I so do not need this right now.
“You know, I stopped here just to watch you people. I see you out here everyday doing this. You know, those butts get in the water system and stop things up. And then someone has to fix it.”
“That's too bad.”
“Did you ever think about where that goes when you just throw it on the ground?”
“To be honest, sir, I never gave it much thought before.”
He looked at the ground and shook his head in an angry and exasperated way, as if I had just told him the deceased grandmother he adored as a child was actually the town whore. This statement was unacceptable.
“You know that's littering.”
“I realize that.”
“Do you know much that ticket is?”
“No, I don't.”
“It's pretty expensive.”
“I imagine so.”
At this point he just stared, confused that I wasn't cowering before his awesome ticketing power.
Meanwhile, I was now losing my patience with this man. “Sir, is there some kind of action you'd like me to take here? Are you just giving me a warning?”

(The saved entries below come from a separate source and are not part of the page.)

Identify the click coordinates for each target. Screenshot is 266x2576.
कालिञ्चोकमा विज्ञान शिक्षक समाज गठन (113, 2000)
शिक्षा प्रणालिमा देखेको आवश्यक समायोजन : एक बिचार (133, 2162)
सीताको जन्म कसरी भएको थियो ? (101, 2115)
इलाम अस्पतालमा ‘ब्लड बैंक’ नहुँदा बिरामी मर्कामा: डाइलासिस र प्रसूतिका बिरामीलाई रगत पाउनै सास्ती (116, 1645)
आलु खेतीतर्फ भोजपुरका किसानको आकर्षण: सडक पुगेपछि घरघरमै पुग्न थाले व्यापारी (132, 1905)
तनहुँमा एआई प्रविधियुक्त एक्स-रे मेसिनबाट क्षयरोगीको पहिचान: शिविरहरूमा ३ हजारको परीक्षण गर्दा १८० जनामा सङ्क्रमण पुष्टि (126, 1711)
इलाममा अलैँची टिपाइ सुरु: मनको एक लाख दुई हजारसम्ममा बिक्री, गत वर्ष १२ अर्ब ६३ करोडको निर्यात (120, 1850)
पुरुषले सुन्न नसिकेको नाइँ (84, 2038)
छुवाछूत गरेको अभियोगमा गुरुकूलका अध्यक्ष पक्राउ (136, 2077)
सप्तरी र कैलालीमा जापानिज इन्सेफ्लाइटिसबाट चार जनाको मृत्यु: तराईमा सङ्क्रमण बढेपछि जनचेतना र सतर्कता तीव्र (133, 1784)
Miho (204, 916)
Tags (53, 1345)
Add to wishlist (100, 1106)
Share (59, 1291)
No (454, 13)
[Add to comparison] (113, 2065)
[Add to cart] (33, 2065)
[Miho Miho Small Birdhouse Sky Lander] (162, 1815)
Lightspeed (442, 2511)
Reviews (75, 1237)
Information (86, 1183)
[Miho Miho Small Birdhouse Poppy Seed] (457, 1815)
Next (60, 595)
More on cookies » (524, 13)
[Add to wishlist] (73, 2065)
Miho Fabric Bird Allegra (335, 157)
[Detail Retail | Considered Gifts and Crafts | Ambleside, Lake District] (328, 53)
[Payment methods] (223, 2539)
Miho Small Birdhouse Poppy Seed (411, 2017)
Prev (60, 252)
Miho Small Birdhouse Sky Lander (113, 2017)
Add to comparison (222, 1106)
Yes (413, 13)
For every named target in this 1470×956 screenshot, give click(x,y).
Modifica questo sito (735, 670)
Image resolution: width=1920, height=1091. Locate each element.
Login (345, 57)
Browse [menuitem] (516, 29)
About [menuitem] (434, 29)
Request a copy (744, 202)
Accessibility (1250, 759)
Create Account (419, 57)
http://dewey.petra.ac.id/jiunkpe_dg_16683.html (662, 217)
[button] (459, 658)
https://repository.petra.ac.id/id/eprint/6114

He kept on his diatribe as if I hadn't spoken at all. As he spoke he rocked backwards and forwards on his bike, clutching the hand brake again and again in pure agitation. “You know, I live here, and I pay taxes, and those taxes pay for people to clean the street, but I don't think this is their job.”
It became clear then that I was not just dealing with a power-tripping cop; rather this gentleman took personal offense at the fly-by-night students that are dirtying is lovely city. Nevermind that the students are responsible for the prosperity of the entire city, and nevermind that I myself am not a fly-by-night student.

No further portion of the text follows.